Several coauthors of the #TEHburst paper list their affiliation as “Comet Research Group”. Check out their website. Of the 21 #TEHburst coauthors, 16 are members of the Comet Research Group. cometresearchgroup.org/scientists-mem…
I now turn my attention to the Younger Dryas Boundary Strike #YDBS hypothesis. It’s been called the Younger Dryas Impact Hypothesis #YDIH by many, but that’s a misnomer because Team Comet has never been able to decide if was an impact or an airburst. #TEHburst
The #YDBS is relevant to the #TEHburst hypothesis because it was conceived and is led by the same team of researchers using the same methods and making the same mistakes. The best segue from my last thread is to discuss a paper by my friend, Gunther Kletetschka.
#YDBS posits that the N American megabeasts of the last ice were abruptly wiped out by an asteroid, comet, swarm of asteroids, or swarm of comets (impacts or airbursts) about 12,800 years ago. It also put an end to the Clovis Culture. It has been thoroughly & repeatedly debunked.
As I continue my quest to find the paper “Kletetschka, G., Radana, K. & Hakan, U. Evidence of shock-generated plasma’s demagnetization in the shock-exposed rocks. Sci. Rep. (2021)” that was cited by #TEHbust, the #TallElHammam#BiblicalArchaeology paper, I'll discuss #Tunguska.
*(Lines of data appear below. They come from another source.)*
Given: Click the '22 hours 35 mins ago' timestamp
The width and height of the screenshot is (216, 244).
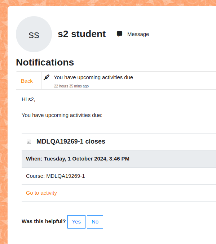Looking at the screenshot, I should [x=71, y=86].
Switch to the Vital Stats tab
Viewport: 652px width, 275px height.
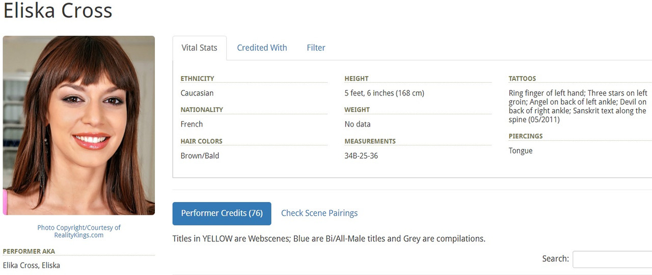(x=199, y=48)
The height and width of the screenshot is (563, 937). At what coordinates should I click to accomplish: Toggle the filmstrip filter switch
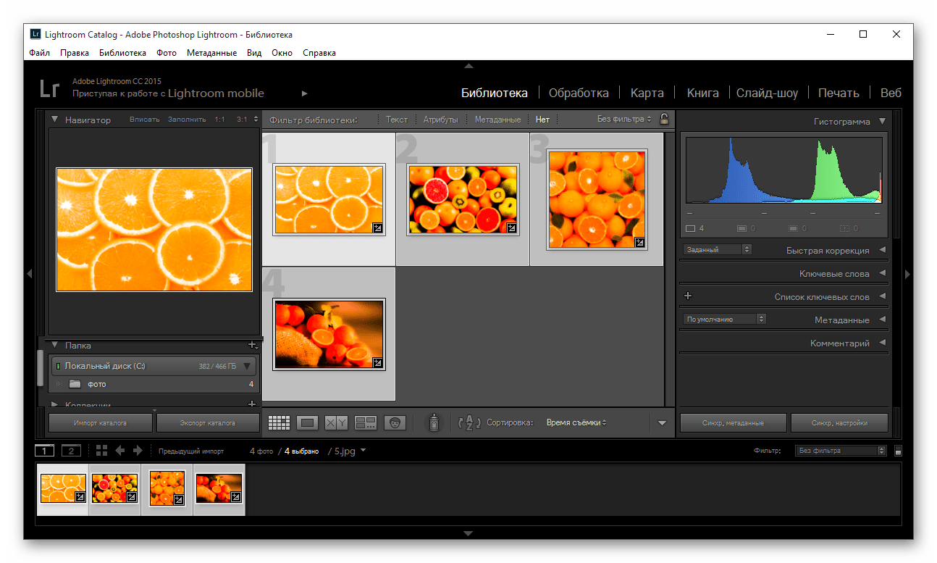(898, 451)
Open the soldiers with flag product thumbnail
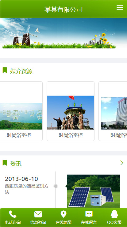Screen dimensions: 127x227 click(71, 113)
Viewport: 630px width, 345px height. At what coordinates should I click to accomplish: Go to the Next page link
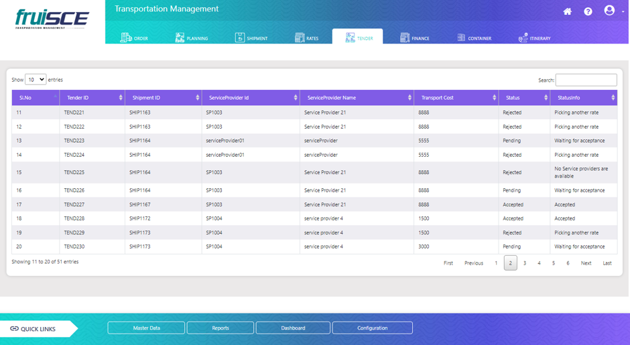[586, 263]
The Sodom & Gomorrah airburst team cited this in support of their claim that a Tunguska-like airburst can generate shocked quartz, even though—according to experts on shocked quartz—none has ever been found that is associated with #Tunguska. Shocked quartz looks like this.
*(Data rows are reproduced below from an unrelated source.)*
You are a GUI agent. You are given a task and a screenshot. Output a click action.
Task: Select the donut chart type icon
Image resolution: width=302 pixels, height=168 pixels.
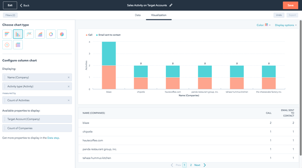click(x=51, y=34)
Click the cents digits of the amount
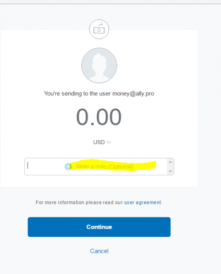 pos(109,117)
I met the lead author, Gunther Kletetschka, in Russia in 2008 and we enjoyed time together doing field work in the destruction zone of the 1908 #Tunguska airburst. It was for a Discovery Channel documentary shoot on June 30, 2008: the 100th anniversary of #AsteroidDay
My next thread will be about my field experience at Tunguska. Three of us (Gunther Kletetschka, Jason Morgan, and me) were all there for a Discovery Channel documentary shoot. We all had different ideas about the cause of the Tunguska Phenomenon, as the Russians call it.
But first I want to say more about Gunther’s role in the #TallElHammam paper in @SciReports (#TEHburst). He is one of 7 coauthors who, according to the author contributions note, performed fieldwork. In my opinion, he was the only one of the 7 who was qualified for that job.
The paper also cited Gunther's other work. Most notably to me was a statement, page 27, in the context of shocked quartz. It claims that Gunther was able to explain how an airburst can generate the shock lamellae, which are among the diagnostic signatures of shocked quartz.
The title of the paper I’m critiquing is "A Tunguska sized airburst destroyed Tall el-Hammam a Middle Bronze Age city in the Jordan Valley near the Dead Sea." I’m tagging it #TEHburst to help keep track of these threads. To understand the paper, we need talk about #Tunguska.
At this juncture I would like to invite any of my colleagues who are experts in any of the fields I’m talking about to jump in with comments. If I make more mistakes, get something wrong, or forget a detail that you know, please correct me.
I attended the "100 years of the Tunguska phenomenon: past, present, future” conference in Moscow on June, 2008. I learned a lot of science, but I also learned a lot of backstory about the history of the “Tunguska phenomenon,” which is what the Russians call it.